Population genetic structure and effective size of two endangered cave bat species

Myotis sodalis (Indiana bat) and Myotis grisescens (gray bat) are federally endangered species in the United States that use a limited number of hibernacula, placing them at risk of extirpation and/or extinction from various threats. Understanding their genetic structure and diversity can help inform the management and preservation of their adaptive genetic variation, but prior genetic studies of these species were based on small numbers of microsatellites and mitochondrial DNA. Here, we used genotyping-by-sequencing (GBS) to assess the genetic population structure and effective sizes of M. sodalis and M. grisescens. We genotyped 146,548 single-nucleotide polymorphisms (SNPs) from 45 M. sodalis and 57,902 SNPs from 47 M. grisescens individuals spread across their ranges. Population structure for each species was assessed using ADMIXTURE and Principal Component Analyses (PCA) of GBS data. Myotis sodalis showed no geographic structure in genetic diversity, suggesting a panmictic population structure. Although there was also no evidence of subpopulations of M. grisescens, a PCA for M. grisescens indicated some east-west population variation and gene flow across the Mississippi River Valley.
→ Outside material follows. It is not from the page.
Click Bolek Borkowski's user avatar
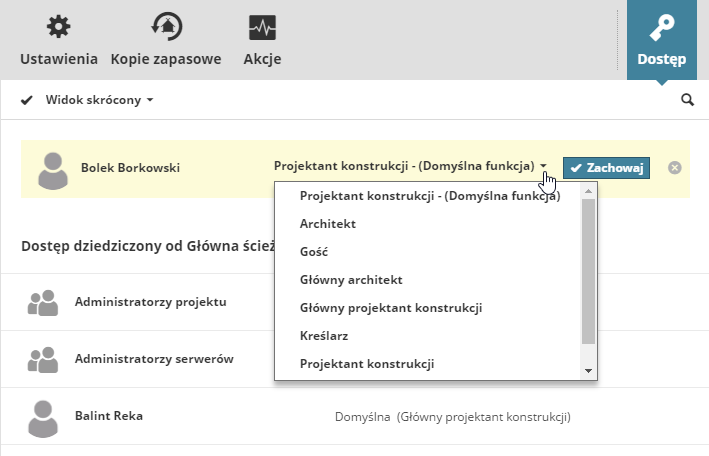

Coalescent modeling suggested an effective population size of 360,977 (95% Confidence Interval, CI 349,488-368,414) for M. sodalis and 41,888 (CI 41,400-243,122) for M. grisescens, with increasing population sizes for both across evolutionary timescales. From a genetic conservation standpoint, M. sodalis may best be managed as a single population, whereas M. grisescens should be managed with consideration of maintaining the genetic variation of both eastern and western groups.